[Stored items]
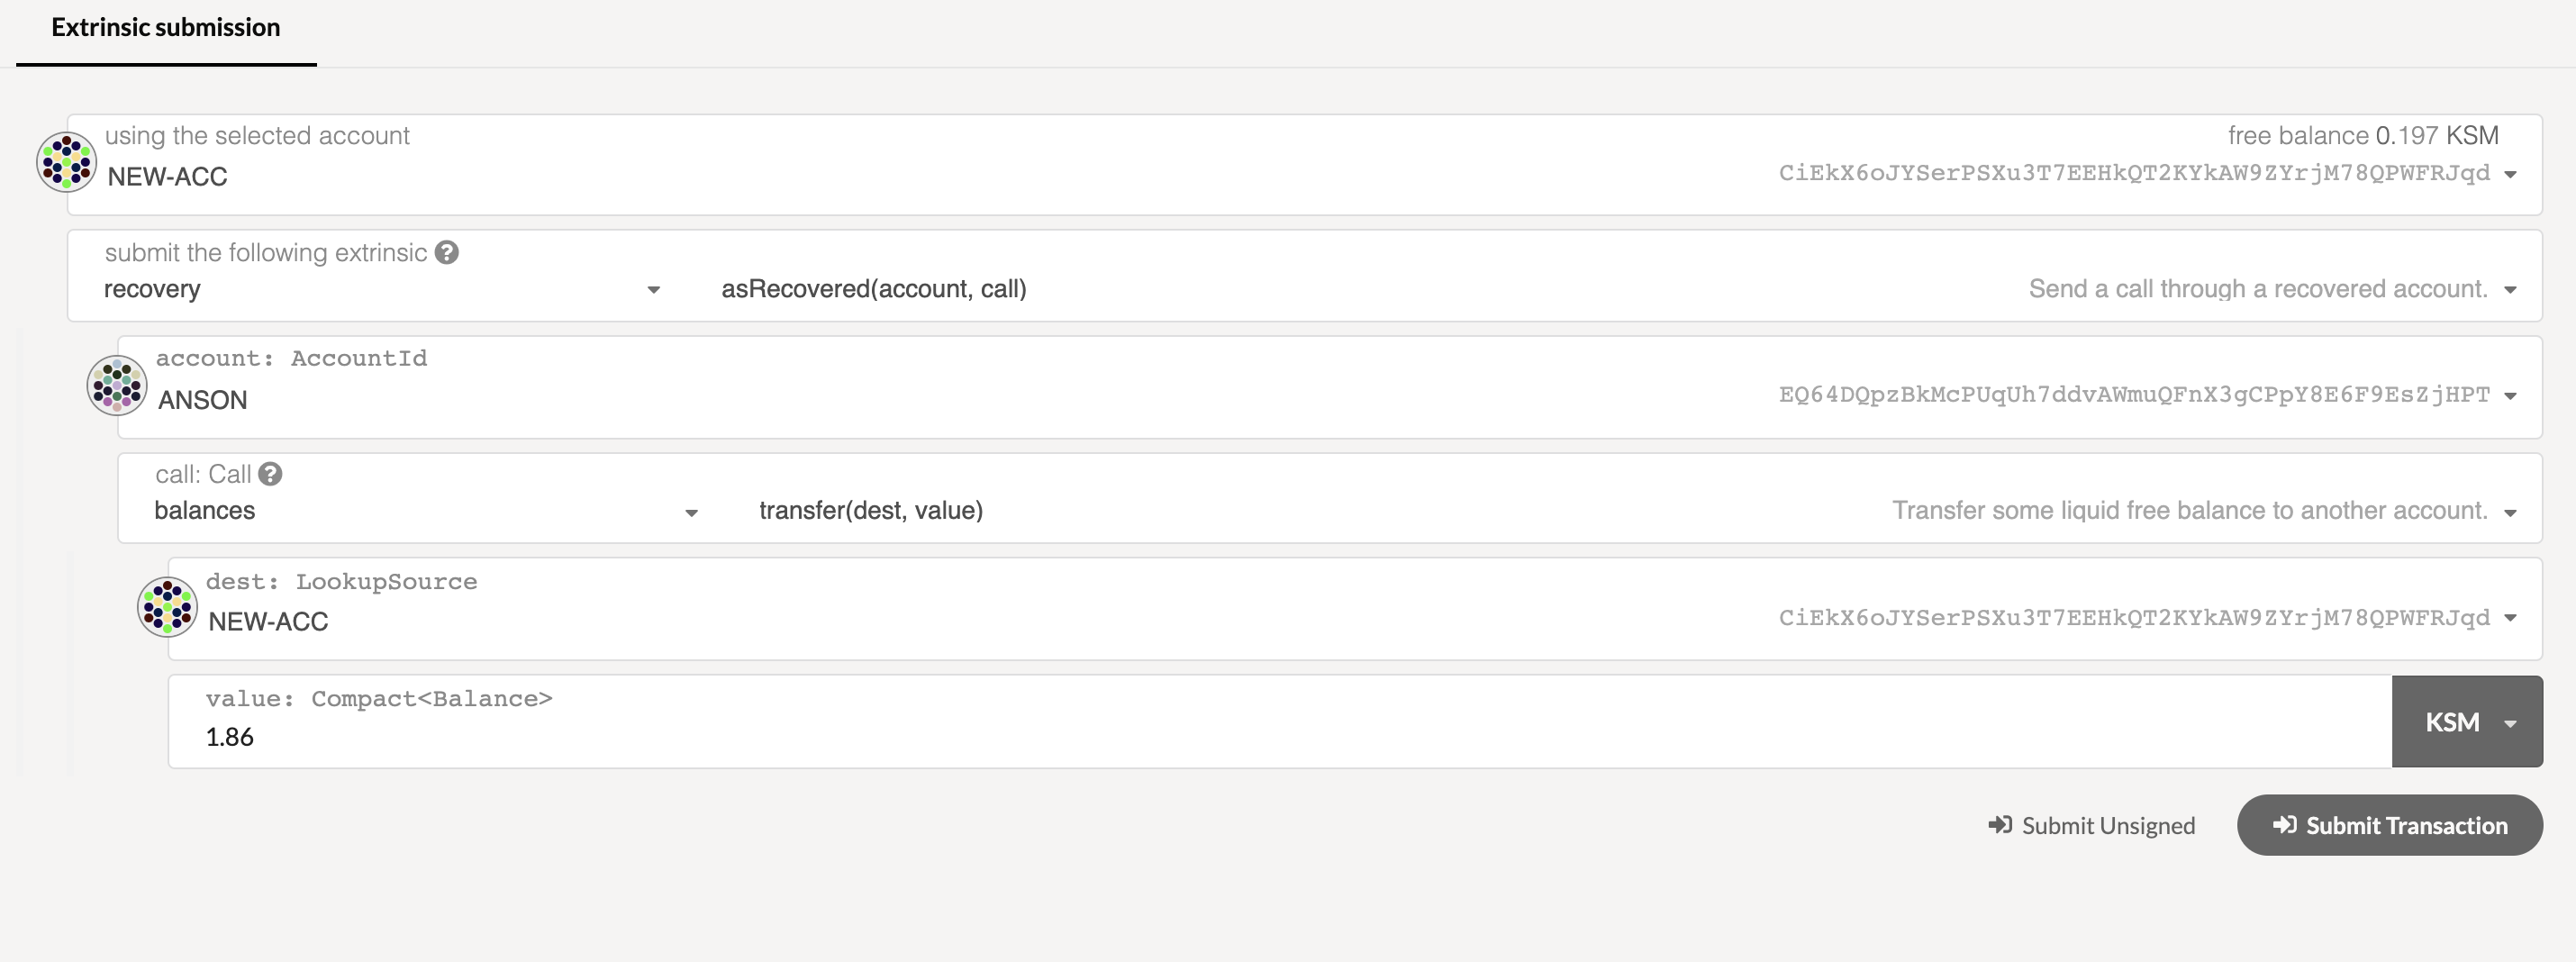This screenshot has height=962, width=2576.
Task: Click help icon next to 'call: Call'
Action: [x=270, y=474]
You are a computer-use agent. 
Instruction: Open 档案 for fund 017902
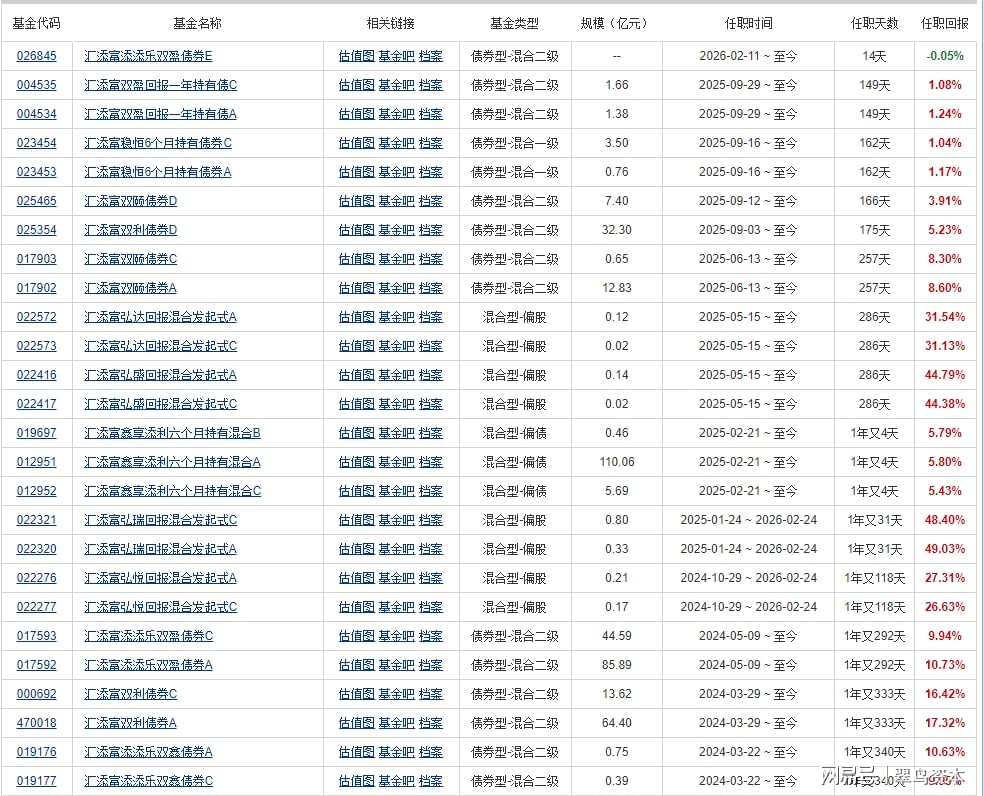point(431,288)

## WHAT THIS TASK INVOLVES
From the line containing "You are a computer-use agent." down to the end of the data above, reproduce each line exactly; no pictures.

## FINAL ANSWER
You are a computer-use agent. 
Instruction: Open 档案 for fund 017902
point(431,288)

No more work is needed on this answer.